The Merseyside and Cheshire goal is to create a ‘deliverable investment, technology and infrastructure blueprint’ for a regional net-zero transition by 2040 and low-carbon post-Covid-19 recovery.
This should unlock huge supply chain opportunities across the region for businesses to tap into, including: – engineering support; construction; parts provision; logistics and distribution; third party maintenance; contracts and many other supporting work streams’.
First UK hydrogen village by 2025
From a consumer perspective, the UK’s four gas distribution networks have also been given a vision of future hydrogen villages in plans published by the Energy Networks Association. During a year-long trial some 2,000 homes, offices and other buildings will use the gas for cooking, hot water and heating.
The four principles of: – safety; maintaining supply security; meeting customer needs; and creating a supply chain – will be examined in the four-phase project. The location has not been finalised.

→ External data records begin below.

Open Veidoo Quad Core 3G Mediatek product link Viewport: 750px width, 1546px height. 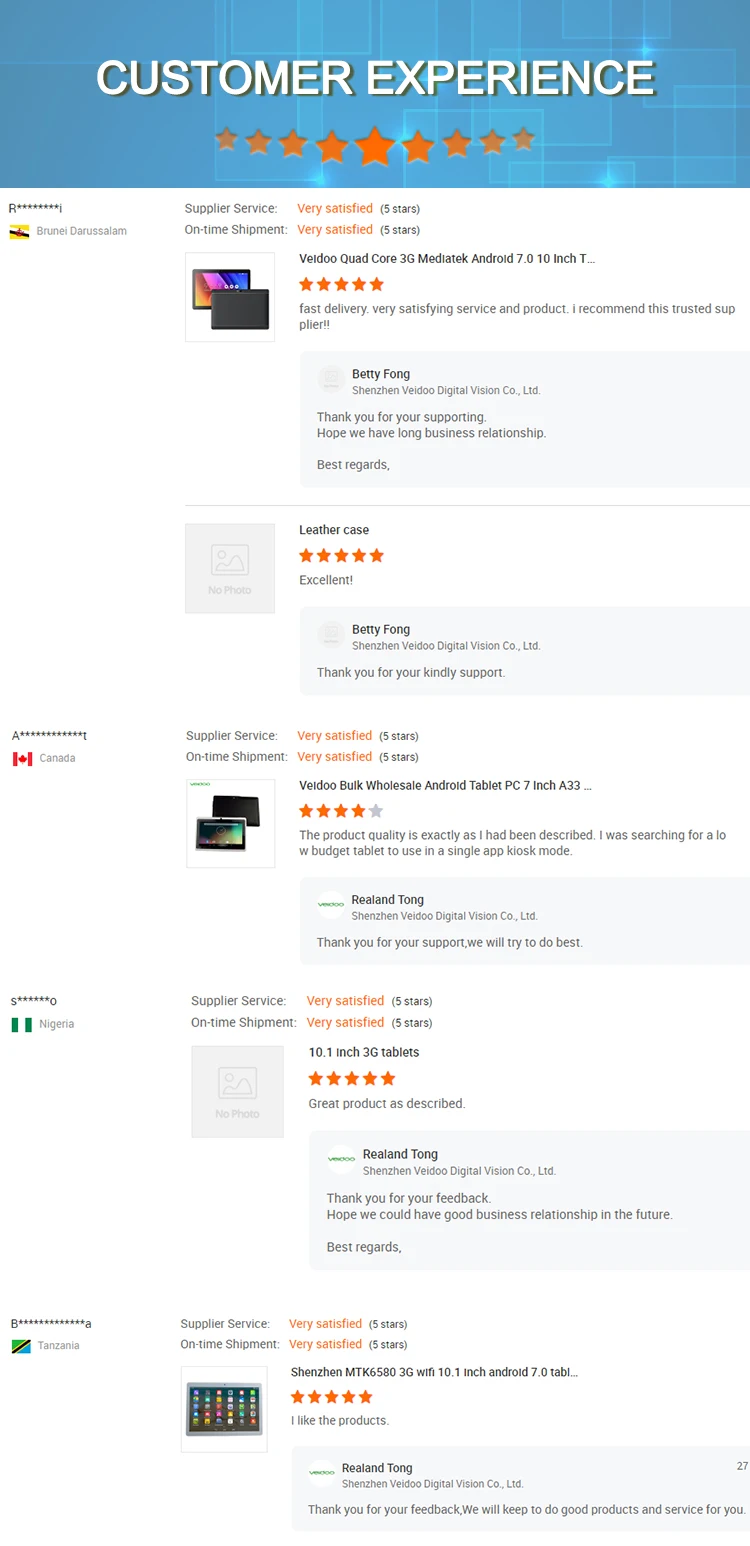coord(447,259)
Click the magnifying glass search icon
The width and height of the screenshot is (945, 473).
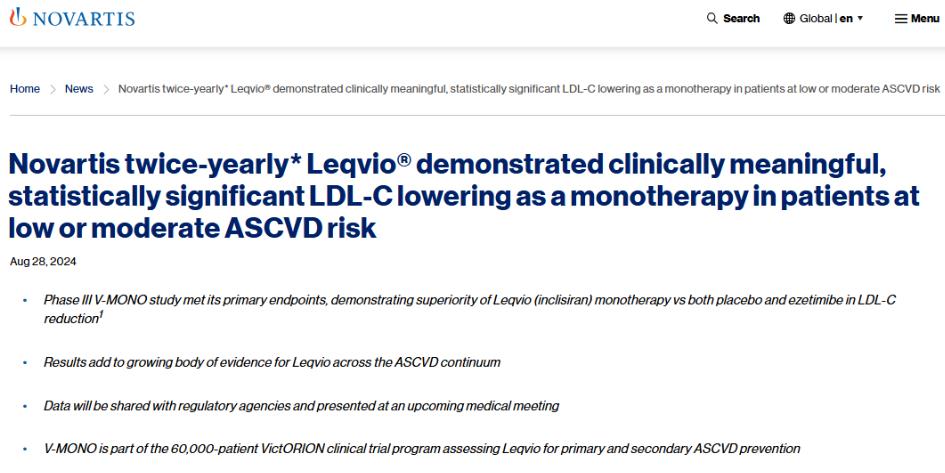coord(712,19)
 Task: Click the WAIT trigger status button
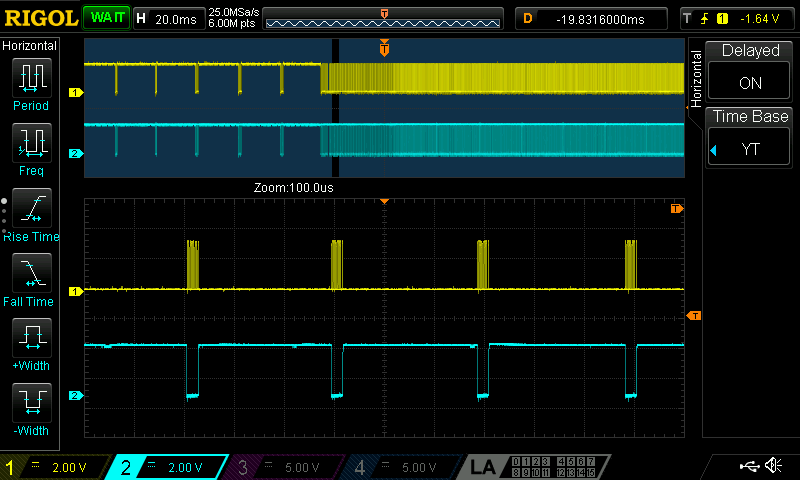click(106, 18)
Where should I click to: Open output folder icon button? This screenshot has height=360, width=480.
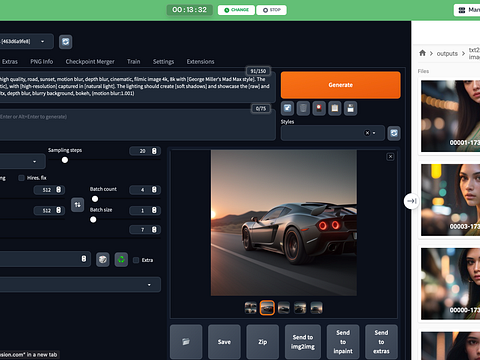point(186,342)
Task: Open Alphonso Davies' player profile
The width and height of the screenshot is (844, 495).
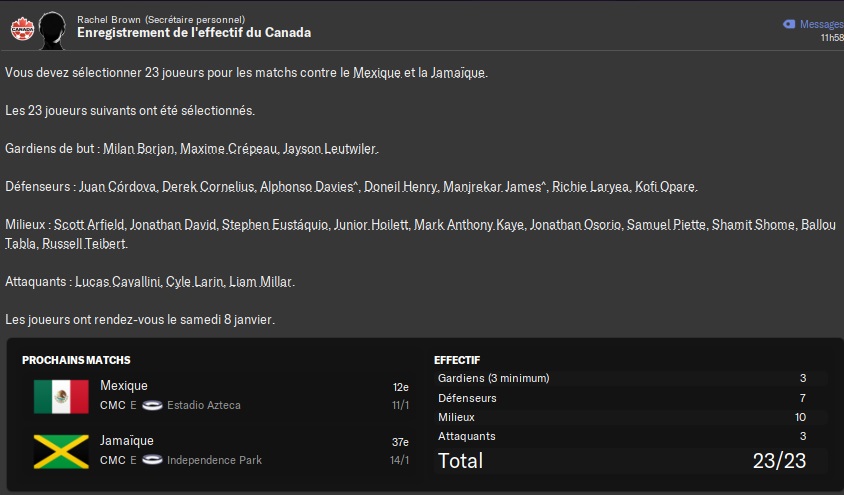Action: 307,187
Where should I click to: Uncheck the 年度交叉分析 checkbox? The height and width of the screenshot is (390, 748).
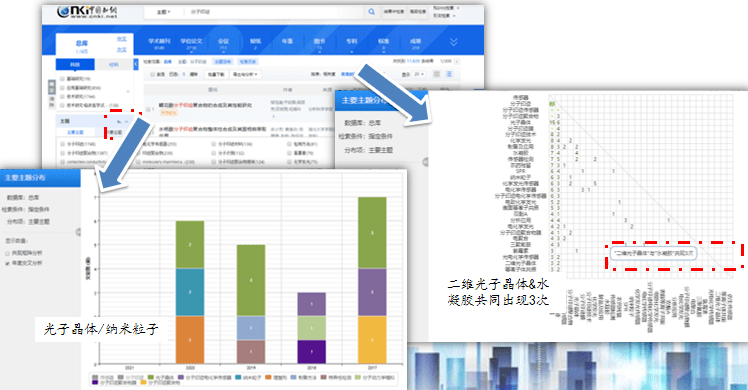coord(7,263)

In phase one up to 2025, preparatory work will cover converting and repurposing gas mains with hydrogen ready piping – 40,000 miles are already in place – plus trialling 100% hydrogen in homes.
From 2023, a 20% hydrogen blend will be fed into the gas distribution grid; a 100% hydrogen ‘neighbourhood trial’ will follow. Costs and factors like seasonal or weather impacts will be assessed.

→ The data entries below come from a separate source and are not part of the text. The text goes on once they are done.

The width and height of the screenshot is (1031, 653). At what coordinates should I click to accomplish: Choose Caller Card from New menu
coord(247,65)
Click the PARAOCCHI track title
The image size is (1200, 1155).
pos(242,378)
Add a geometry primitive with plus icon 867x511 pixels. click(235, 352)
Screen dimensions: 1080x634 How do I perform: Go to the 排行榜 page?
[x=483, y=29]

Between 2025 and 2030, the trial will ramp up to a large village and then a large town level. The first hydrogen ready appliances will be installed and the first hydrogen blends will be used for power generation. Consumer acceptability and experiences will also be assessed.

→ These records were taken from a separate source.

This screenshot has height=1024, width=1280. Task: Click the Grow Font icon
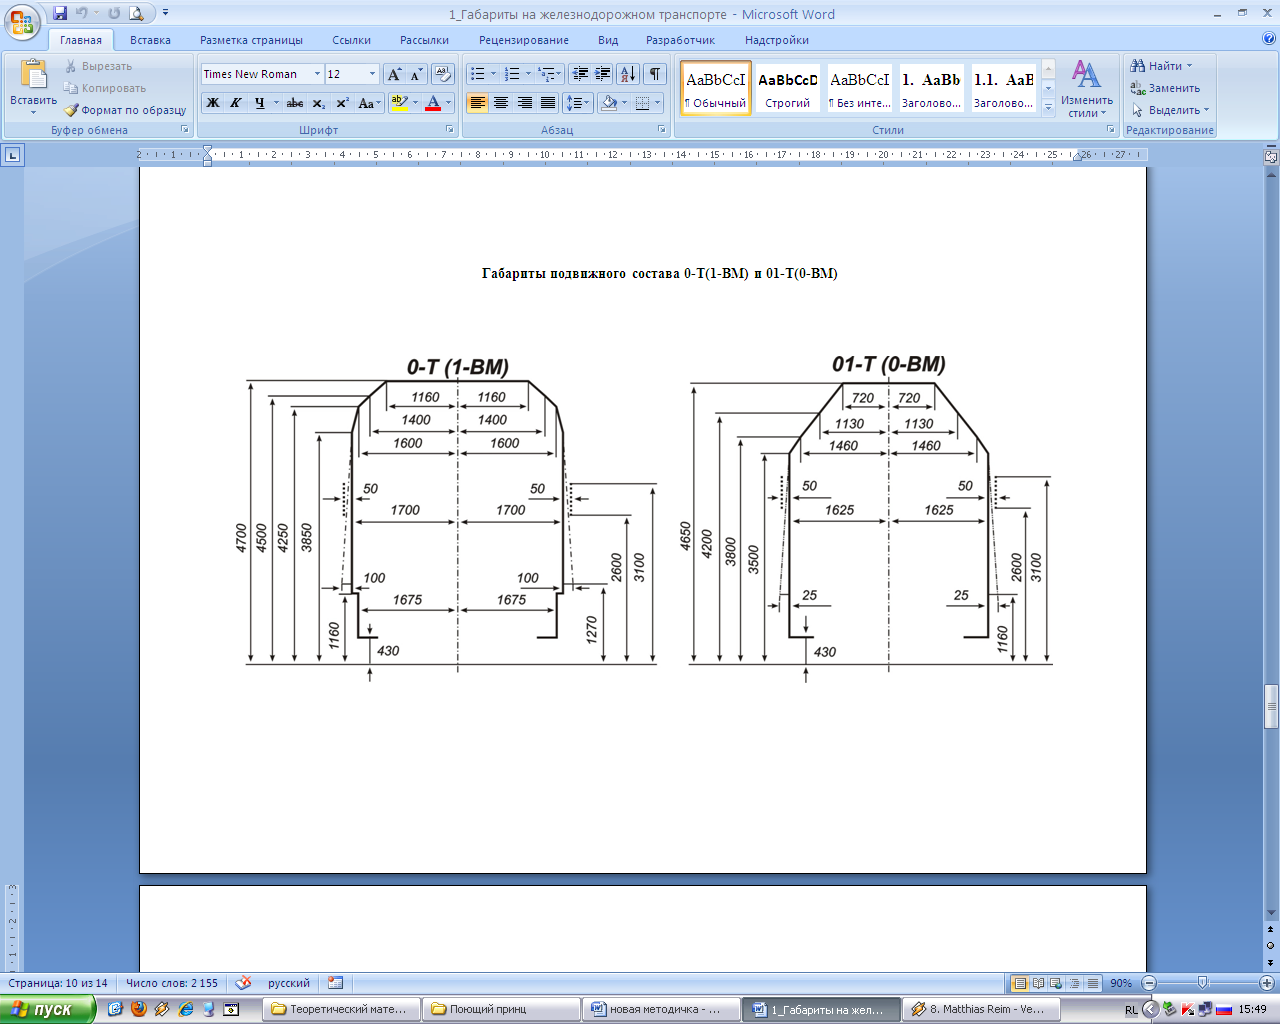click(x=395, y=74)

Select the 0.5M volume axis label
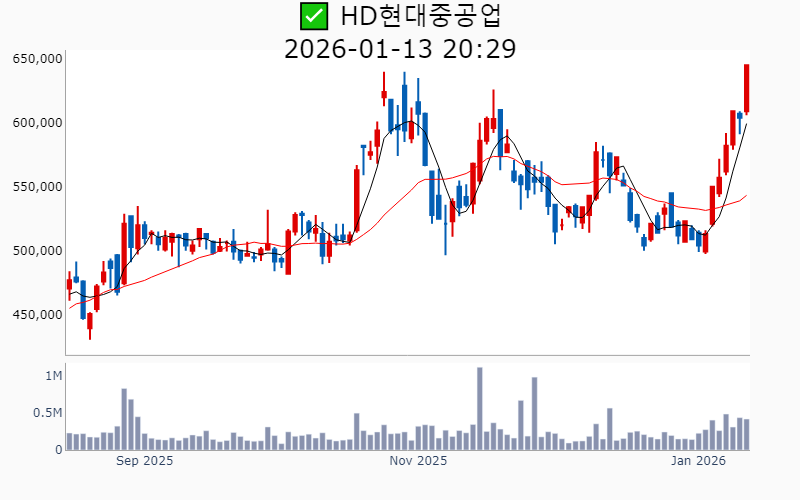[47, 413]
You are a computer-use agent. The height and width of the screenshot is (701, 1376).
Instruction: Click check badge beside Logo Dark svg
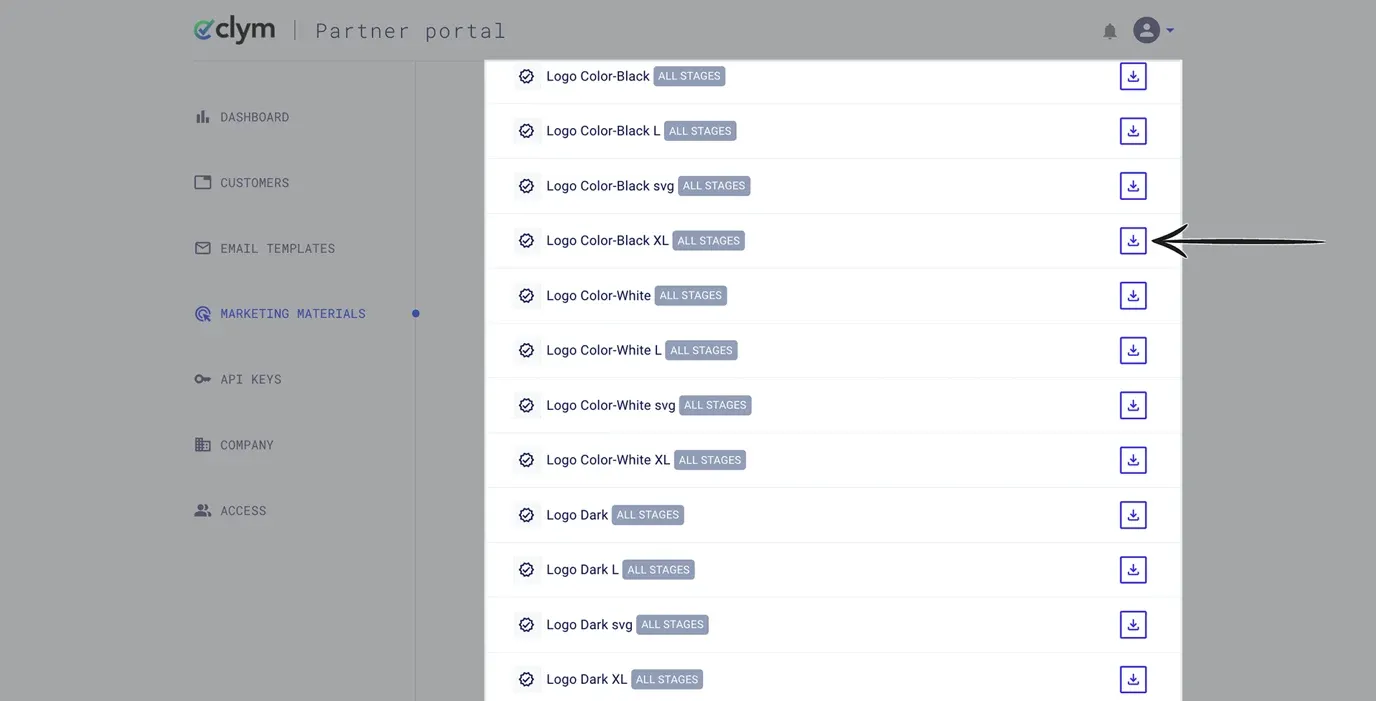point(526,625)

By 2030, hydrogen production should rise from 1GW in 2025 to 5GW. During the 2030s, new pipelines will connect industrial clusters, storage facilities and production facilities, replacing the existing iron gas mains and enabling a 100% hydrogen roll out to homes, industry and transport.
Con-fusion!
While talking about emerging green energy sources, I can’t miss the opportunity to mention nuclear fusion developments. Nuclear fission in conventional power station reactors splits atoms. Fusion energy will join atoms – the power that drives the stars.
This conceptual technology has always been described as “30 years into the future”. However, a number of new developments could be bringing the reality much closer.
A pilot plant may be built at the UK Atomic Energy Authority’s campus near Oxford, home to the Culham Centre for Fusion Energy (https://ccfe.ukaea.uk/) which operates the world’s largest working fusion reactor (https://ccfe.ukaea.uk/research/joint-european-torus/ and https://ccfe.ukaea.uk/research/mast-upgrade/).
However, the Government also wants a regional UK home for the UKAEA’s prototype fusion energy plant as part of its world low-carbon energy leadership initiative (https://www.gov.uk/government/news/uks-prototype-fusion-energy-plant-is-one-step-closer-to-finding-a-home).
Fusion energy becoming commonplace will create an extra tranche of investment infrastructure.